The results of the ovarian response and the embryo production of cows superovulated with a single dose of FSH by the sc route were similar to those reported by Kelly et al. (1997) and Alvarez et al. (1999). Grade 3 embryos represent approximately 49% of all recovered viable embryos. Considering that such embryos are unsuitable for either transfer or freezing, strategies to select the ones with good chances of continuing their development can be of fundamental importance for the feasibility of an embryo transfer program.
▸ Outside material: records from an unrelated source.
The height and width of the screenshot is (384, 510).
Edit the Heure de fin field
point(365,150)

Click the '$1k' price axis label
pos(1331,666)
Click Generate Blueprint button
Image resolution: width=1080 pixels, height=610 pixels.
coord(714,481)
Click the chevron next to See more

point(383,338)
The medium TCM-199 was more efficient than Holding Plus® to support development to the blastocyst stage. This result can be expected because TCM-199 is a complex medium, elaborated to induce cell development by relatively long periods, while Holding Plus® is a medium destined to maintain the viability of embryos for a short period after embryo collection. Additionally, it is known that FCS accelerates preimplantation development of bovine embryos (Thompson et al. 1998). These results are similar to those reported previously by Romo et al. (2002) and Alvarez et al. (2004) using culture media with or without FCS. Even though the blastocyst development rate was higher with TCM-199, Holding Plus® would be an interesting medium to be used in situations in which a more sophisticated incubator maintaining a CO₂ atmosphere is not available.
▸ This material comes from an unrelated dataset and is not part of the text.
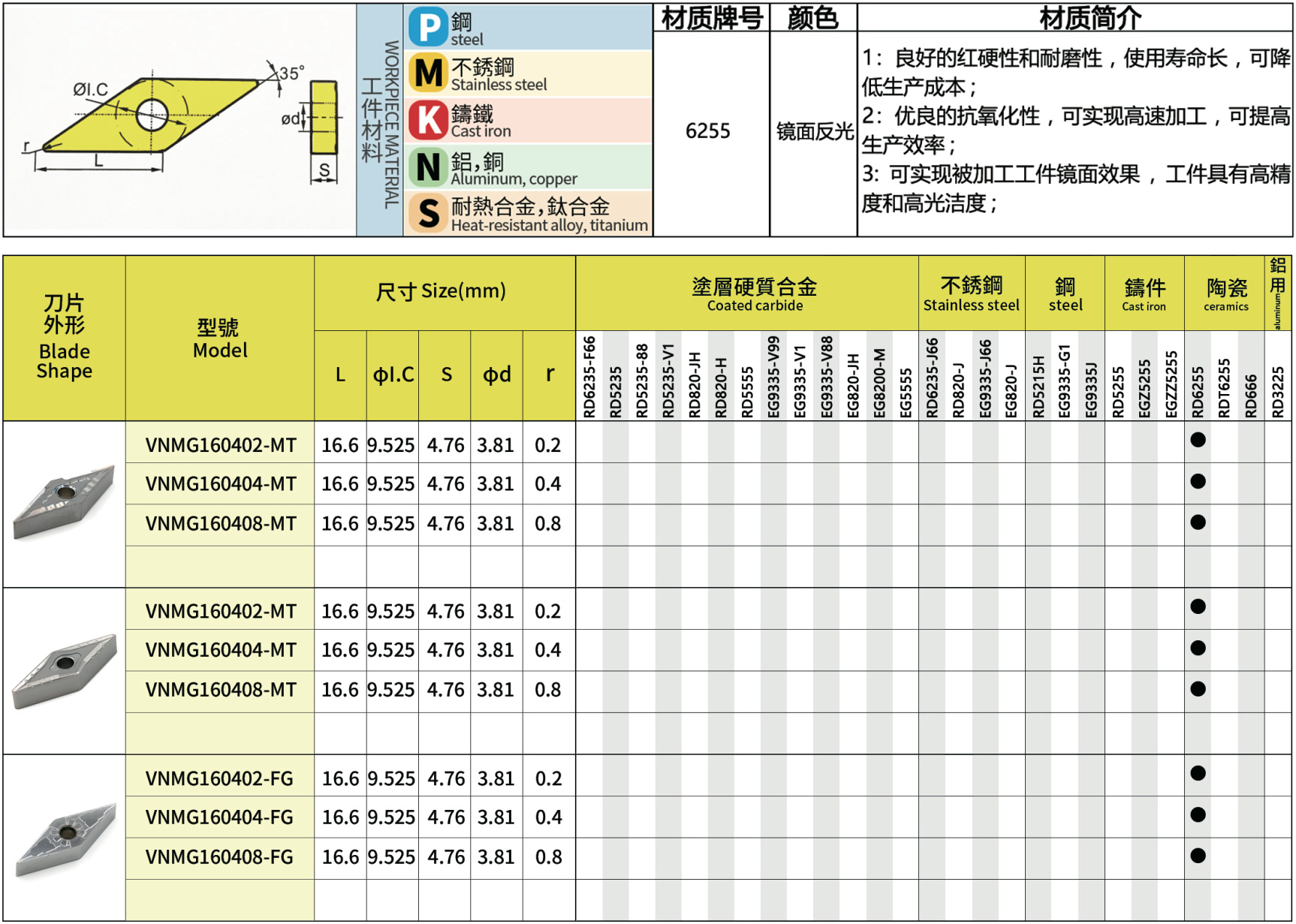Click the 35° angle label on the diagram
This screenshot has width=1296, height=924.
291,74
The quality grade of both, fresh morulae and cultured blastocyst, was the main variable to show a significant effect on the pregnancy rate after direct transfer to the recipients. These results strongly confirm the presumption of Lindner and Wright (1983) who suggest that the morphological evaluation of bovine embryos provides accurate information for the prediction of the pregnancy rate, following embryo transfer. Those authors obtained pregnancy rates of 45%, 44%, 29% and 20% after the transfer of embryos (16 cells to hatched blastocysts) classified as excellent, good, fair and poor, respectively. Whether short-term culture can halt the development of non-viable Grade 3 morulae or enhance the quality of viable Grade 3 morulae, or both, additional studies are needed. It seems that the short-term culture of Grade 3 morulae, even under sub-optimal conditions, develops to the blastocyst stage without the perturbations in the pattern of gene expression and metabolism as observed in blastocysts derived from the bovine oocyte maturation, fertilization and long-term in vitro culture (Russell et al. 2006; Lim et al. 2007).
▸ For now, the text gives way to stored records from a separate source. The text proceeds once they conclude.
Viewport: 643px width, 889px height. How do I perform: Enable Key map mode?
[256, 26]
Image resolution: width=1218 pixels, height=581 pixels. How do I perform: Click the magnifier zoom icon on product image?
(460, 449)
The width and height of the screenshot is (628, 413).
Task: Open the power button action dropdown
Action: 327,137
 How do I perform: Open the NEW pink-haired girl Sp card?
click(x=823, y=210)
Despite the subjectivity, no practical method of replacing the visual morphological scoring has been developed until now. The influence of morphological deviations on the viability of apparently low and high quality embryos remains unresolved. Aguilar et al. (2002) found that approximately 50% of the embryos considered to be of good quality, under the magnifying glass of optical microscopy, presented characteristics of the degenerative stage when analysed by electron microscopy. However, differently from poor quality embryos, ultrastructural alterations in good quality embryos seem unable to compromise further embryo development. Thus, some Grade 3 morulae will halt their development during in vitro culture, while the ones that progress to the blastocyst stage have a higher chance of resulting in pregnancy when transferred into recipients. Therefore, further observation of low quality morulae during in vitro culture may confer a selection advantage during the transfer. This will obviously result in a recipient economy.

In conclusion, short-term in vitro culture of poor quality in vivo-produced morulae and the transfer of resulting blastocysts appear to increase the pregnancy rates. Such practices can contribute to the optimization of embryo transfer programs.